## Trecho selecionado
*Por Maros Degaut
“Na complexa tapeçaria geopolítica do Oriente Médio, as palavras frequentemente dançam entre a retórica pública e a realpolitik subterrânea. No entanto, em momentos de crise aguda, o silêncio pode ressoar com uma eloquência avassaladora, revelando alinhamentos, temores, cálculos estratégicos e dinâmicas regionais muito mais profundos do que qualquer declaração oficial.
O recente ataque de Israel, mirando infraestruturas críticas do programa nuclear iraniano em Natanz, Fordow e Isfahan foi um desses momentos definidores. E o que mais se destacou, para além da precisão dos ataques israelenses, foi a ensurdecedora ausência de condenação por parte de capitais árabes outrora ferozmente antissionistas: Riad, Abu Dhabi, Doha, Amã e o Cairo mantiveram-se, na prática, em um silêncio que vale mais do que mil protestos. Embora esse silêncio não represente manifestação oficial de apoio ao estado judeu, parece significar que a geopolítica regional se reconfigurou de forma fundamental.

## Material de base
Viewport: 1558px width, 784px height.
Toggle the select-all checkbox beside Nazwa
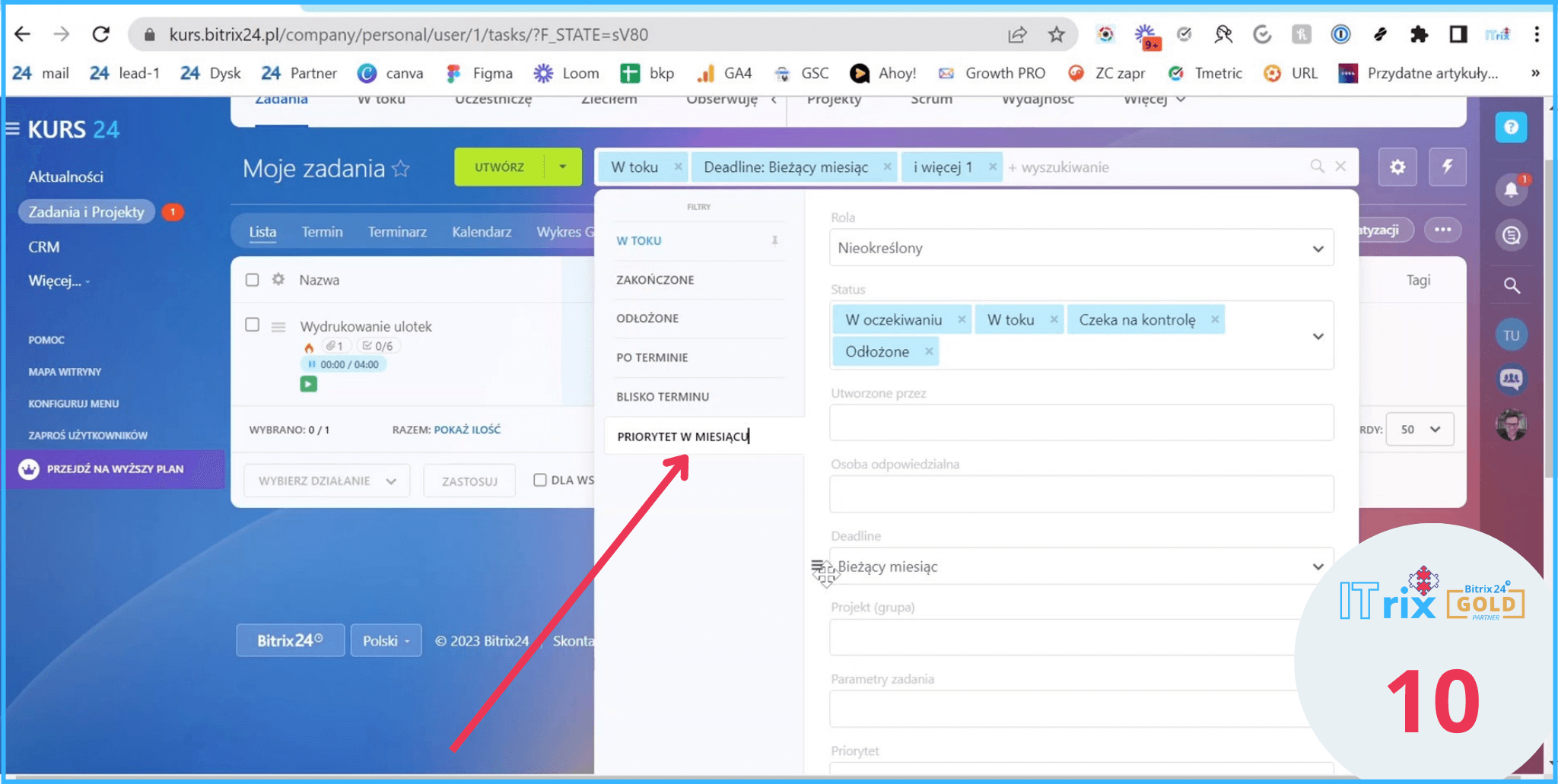tap(253, 280)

## Objetivo do exercício
Reproduza sem alterações a parte do trecho sobre o Oriente Médio que começa em "O recente ataque" e segue até "de forma fundamental.".

## Resolução do exercício
O recente ataque de Israel, mirando infraestruturas críticas do programa nuclear iraniano em Natanz, Fordow e Isfahan foi um desses momentos definidores. E o que mais se destacou, para além da precisão dos ataques israelenses, foi a ensurdecedora ausência de condenação por parte de capitais árabes outrora ferozmente antissionistas: Riad, Abu Dhabi, Doha, Amã e o Cairo mantiveram-se, na prática, em um silêncio que vale mais do que mil protestos. Embora esse silêncio não represente manifestação oficial de apoio ao estado judeu, parece significar que a geopolítica regional se reconfigurou de forma fundamental.